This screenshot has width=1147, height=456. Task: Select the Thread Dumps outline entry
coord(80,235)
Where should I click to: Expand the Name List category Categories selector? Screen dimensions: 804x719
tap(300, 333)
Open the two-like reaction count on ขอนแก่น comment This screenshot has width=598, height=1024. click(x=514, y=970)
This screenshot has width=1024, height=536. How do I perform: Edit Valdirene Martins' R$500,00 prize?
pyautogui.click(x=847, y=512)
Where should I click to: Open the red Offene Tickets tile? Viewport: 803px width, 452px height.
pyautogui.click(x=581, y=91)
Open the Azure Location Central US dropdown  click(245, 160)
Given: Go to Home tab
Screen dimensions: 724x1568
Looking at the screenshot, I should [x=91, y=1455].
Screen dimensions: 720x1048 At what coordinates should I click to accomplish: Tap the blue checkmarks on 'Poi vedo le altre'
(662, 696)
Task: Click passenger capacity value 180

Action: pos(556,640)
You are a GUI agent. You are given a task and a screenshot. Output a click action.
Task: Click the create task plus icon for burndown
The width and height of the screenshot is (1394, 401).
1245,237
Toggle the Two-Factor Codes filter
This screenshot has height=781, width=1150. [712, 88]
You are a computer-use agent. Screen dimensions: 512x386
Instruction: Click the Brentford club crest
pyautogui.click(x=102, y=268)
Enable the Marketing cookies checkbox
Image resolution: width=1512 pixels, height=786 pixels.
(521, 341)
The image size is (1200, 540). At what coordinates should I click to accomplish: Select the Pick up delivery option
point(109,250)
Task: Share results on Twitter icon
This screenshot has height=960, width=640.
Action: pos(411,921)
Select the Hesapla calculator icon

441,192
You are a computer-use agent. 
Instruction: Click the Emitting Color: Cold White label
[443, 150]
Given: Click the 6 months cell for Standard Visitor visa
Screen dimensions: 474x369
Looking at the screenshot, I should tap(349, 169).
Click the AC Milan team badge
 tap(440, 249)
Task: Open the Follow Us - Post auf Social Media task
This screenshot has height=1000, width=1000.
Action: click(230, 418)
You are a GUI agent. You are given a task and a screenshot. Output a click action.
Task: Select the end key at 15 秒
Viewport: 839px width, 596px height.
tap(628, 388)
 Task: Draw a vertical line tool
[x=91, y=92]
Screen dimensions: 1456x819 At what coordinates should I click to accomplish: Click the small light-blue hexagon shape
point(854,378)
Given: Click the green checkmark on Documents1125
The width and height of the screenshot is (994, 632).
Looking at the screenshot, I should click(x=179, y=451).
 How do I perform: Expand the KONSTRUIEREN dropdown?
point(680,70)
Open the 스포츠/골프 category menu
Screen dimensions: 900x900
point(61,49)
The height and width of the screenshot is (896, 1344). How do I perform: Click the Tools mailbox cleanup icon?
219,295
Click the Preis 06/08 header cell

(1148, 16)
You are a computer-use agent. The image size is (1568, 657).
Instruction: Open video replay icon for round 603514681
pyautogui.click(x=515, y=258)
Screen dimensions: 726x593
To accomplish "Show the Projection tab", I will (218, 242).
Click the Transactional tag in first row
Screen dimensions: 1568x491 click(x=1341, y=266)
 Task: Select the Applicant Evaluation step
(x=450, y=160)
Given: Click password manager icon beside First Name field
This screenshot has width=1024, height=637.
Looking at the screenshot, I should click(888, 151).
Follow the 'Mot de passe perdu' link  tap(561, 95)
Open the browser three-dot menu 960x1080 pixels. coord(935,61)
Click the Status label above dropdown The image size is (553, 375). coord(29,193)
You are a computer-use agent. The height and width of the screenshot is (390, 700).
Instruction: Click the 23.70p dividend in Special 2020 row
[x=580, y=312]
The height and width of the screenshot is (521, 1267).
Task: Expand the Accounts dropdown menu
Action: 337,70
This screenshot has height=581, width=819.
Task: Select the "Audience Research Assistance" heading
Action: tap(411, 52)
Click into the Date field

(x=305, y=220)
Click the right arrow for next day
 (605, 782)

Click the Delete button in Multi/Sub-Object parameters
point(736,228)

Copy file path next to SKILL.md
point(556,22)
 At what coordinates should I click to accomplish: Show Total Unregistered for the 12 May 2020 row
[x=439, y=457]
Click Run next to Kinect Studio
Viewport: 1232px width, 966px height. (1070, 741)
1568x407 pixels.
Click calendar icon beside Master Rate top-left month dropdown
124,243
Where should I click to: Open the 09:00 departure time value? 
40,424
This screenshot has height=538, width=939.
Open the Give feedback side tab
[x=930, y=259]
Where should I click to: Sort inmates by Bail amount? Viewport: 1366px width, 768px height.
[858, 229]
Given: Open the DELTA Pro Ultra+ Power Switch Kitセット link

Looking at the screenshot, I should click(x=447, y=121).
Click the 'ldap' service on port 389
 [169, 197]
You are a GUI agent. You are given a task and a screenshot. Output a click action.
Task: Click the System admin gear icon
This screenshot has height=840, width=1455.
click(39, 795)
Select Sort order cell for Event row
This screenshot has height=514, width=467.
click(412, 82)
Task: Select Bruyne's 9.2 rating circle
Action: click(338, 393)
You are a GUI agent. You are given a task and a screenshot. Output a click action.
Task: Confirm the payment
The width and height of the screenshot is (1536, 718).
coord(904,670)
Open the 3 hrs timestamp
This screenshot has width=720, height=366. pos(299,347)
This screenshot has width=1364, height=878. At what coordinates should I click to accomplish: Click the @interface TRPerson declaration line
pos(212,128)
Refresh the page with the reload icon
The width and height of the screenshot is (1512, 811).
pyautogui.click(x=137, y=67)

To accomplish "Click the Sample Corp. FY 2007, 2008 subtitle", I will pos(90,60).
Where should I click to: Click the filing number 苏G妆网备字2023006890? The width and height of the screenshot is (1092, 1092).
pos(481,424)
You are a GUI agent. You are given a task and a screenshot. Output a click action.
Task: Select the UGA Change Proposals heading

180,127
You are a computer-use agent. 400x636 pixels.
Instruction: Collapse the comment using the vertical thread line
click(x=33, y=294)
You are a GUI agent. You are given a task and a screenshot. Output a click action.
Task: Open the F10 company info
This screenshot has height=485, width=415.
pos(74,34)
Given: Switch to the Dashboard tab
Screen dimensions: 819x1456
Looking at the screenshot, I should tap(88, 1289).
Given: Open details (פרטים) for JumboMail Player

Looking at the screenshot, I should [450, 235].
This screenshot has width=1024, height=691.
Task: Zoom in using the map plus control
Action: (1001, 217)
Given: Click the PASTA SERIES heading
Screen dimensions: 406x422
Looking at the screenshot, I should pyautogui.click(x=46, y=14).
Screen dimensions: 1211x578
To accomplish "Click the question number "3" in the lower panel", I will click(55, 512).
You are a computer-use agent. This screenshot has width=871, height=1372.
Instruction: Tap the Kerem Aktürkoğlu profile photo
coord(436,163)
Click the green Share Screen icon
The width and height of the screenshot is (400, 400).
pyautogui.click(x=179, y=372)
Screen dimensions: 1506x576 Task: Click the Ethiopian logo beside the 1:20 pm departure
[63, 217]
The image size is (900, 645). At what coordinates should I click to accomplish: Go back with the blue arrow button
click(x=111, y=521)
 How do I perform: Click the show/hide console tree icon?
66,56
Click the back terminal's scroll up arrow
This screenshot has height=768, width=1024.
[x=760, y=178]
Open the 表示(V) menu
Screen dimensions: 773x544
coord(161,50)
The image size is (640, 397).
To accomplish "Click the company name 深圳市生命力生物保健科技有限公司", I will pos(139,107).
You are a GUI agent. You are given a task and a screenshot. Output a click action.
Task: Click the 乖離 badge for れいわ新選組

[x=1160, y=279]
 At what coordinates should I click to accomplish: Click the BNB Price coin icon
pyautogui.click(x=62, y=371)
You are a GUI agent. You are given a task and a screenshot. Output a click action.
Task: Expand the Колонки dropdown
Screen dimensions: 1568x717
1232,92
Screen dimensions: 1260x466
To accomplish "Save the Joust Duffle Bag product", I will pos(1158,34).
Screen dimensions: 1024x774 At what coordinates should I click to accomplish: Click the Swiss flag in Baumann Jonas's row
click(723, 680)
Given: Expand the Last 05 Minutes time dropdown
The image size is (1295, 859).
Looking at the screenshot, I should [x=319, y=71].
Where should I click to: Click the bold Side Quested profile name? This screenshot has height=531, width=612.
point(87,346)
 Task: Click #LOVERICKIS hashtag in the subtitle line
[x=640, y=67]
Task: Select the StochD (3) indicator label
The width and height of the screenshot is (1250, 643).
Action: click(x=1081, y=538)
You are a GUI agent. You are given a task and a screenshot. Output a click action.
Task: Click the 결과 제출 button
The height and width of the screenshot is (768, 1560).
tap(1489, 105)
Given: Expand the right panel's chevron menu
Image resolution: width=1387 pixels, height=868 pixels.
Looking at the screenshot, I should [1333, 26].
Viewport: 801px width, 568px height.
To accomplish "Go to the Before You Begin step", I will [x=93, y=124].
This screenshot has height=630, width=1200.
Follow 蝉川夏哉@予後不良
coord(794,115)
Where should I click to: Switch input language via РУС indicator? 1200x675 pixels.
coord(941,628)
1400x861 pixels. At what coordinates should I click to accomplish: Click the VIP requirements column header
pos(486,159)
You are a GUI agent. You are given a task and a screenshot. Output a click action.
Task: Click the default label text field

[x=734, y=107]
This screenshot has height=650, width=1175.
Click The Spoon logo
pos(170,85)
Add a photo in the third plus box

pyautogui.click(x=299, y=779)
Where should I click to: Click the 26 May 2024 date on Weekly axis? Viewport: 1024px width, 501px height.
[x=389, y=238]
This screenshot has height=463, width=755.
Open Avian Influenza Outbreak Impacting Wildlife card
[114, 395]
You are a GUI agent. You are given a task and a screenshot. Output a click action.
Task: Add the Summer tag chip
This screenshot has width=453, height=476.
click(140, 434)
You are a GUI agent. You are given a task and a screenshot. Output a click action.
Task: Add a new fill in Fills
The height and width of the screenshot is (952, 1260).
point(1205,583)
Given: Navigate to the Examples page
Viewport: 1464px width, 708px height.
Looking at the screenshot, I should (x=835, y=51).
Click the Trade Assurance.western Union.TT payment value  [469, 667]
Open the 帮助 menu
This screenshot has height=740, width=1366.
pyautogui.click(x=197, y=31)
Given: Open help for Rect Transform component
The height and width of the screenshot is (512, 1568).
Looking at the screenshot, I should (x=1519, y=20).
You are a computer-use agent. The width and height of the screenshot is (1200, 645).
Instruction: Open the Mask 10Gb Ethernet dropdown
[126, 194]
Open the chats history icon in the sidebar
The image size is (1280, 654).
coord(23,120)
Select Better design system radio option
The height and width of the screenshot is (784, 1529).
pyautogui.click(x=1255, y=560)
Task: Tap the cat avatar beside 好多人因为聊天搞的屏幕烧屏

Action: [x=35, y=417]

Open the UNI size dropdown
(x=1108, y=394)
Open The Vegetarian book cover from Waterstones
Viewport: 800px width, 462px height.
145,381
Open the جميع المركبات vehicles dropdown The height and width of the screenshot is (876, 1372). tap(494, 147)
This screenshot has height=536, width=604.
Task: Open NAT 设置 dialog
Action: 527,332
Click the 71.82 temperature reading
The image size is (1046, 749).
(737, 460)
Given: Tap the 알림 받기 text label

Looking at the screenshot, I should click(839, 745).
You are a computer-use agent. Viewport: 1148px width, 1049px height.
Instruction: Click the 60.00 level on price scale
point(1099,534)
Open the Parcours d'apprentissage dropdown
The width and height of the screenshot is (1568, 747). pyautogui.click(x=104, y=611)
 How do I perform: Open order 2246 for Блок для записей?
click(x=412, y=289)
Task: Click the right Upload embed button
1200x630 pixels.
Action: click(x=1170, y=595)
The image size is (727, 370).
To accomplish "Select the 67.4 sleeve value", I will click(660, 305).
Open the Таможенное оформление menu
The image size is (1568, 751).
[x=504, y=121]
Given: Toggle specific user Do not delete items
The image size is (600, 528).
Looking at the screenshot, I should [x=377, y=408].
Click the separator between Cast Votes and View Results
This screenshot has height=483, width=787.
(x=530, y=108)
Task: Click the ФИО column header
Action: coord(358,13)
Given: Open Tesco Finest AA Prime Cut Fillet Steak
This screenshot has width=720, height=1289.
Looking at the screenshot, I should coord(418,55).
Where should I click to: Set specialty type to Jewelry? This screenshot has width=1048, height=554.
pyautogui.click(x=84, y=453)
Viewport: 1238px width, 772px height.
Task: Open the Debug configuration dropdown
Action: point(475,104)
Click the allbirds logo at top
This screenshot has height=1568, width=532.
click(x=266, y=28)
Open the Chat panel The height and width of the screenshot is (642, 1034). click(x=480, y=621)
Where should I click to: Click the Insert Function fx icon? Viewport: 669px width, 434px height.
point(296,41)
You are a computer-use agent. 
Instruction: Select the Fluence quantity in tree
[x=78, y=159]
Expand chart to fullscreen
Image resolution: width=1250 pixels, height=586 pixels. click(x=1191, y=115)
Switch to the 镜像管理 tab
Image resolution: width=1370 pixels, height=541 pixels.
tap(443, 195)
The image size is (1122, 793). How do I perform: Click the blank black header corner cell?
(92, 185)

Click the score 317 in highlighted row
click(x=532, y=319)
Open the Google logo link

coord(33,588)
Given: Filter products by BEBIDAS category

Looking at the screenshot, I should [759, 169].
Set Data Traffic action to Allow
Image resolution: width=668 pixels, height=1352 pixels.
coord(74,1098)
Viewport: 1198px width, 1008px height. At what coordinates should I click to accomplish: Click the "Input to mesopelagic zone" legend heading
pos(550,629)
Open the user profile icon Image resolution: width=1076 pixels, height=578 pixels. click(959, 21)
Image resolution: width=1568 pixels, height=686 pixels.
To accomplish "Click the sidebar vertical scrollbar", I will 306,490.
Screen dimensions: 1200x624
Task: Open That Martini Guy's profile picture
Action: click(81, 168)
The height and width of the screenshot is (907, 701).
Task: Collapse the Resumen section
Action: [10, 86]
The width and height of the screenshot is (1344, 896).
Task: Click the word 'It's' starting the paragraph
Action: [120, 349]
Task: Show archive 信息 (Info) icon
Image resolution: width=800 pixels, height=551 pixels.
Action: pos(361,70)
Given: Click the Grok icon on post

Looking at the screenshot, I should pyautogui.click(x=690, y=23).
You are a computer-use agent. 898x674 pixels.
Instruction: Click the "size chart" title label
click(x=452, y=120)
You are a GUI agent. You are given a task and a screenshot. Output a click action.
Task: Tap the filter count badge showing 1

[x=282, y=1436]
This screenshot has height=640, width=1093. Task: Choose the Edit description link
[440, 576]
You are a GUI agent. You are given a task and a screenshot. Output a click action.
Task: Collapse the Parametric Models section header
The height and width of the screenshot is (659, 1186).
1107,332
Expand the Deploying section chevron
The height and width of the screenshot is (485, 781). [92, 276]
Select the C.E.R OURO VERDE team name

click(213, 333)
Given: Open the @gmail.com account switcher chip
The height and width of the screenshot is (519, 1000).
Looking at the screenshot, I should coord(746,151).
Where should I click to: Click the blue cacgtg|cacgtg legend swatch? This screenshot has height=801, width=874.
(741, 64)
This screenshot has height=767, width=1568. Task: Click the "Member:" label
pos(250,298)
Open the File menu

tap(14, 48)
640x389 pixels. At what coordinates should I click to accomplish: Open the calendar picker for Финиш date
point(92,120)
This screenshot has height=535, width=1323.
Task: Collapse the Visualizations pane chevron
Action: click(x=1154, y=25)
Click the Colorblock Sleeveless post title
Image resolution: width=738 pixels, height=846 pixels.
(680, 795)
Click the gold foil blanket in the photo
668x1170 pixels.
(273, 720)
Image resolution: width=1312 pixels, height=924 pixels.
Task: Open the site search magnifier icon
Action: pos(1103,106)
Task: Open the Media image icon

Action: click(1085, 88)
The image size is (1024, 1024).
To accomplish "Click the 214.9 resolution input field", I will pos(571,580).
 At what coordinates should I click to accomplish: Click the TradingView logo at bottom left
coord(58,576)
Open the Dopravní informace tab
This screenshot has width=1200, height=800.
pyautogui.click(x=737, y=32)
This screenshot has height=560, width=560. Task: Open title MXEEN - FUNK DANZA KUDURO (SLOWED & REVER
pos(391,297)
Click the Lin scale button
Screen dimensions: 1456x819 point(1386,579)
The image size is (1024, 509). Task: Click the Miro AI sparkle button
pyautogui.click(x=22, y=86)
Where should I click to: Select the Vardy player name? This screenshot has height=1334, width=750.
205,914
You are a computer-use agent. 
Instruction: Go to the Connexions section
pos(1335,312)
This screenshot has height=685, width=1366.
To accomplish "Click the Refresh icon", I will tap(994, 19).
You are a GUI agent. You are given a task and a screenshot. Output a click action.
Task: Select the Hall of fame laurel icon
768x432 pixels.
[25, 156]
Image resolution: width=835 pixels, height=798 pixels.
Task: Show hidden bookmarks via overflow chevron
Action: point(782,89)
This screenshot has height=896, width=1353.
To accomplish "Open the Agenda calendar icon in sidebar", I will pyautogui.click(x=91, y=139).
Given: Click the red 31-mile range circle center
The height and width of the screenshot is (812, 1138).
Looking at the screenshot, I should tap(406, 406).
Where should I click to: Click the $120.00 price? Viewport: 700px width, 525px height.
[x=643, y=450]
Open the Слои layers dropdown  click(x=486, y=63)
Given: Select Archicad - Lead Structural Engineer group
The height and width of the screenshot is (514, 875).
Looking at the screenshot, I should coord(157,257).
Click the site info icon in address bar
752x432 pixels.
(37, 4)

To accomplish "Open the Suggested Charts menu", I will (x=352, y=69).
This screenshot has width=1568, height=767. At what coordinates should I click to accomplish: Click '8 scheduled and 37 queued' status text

********************

The string "computer" marks the lines to copy; report each of them from the data above.

## Solution to this task
You are a computer-use agent. Screen dimensions: 512x386
You are a computer-use agent. 
You are a computer-use agent. The image size is (1568, 657).
You are a computer-use agent. The height and width of the screenshot is (390, 700).
You are a computer-use agent. 400x636 pixels.
You are a computer-use agent. This screenshot has width=871, height=1372.
You are a computer-use agent. The width and height of the screenshot is (1200, 645).
You are a computer-use agent. Viewport: 1148px width, 1049px height.
You are a computer-use agent. 
You are a computer-use agent. 898x674 pixels.
You are a computer-use agent. 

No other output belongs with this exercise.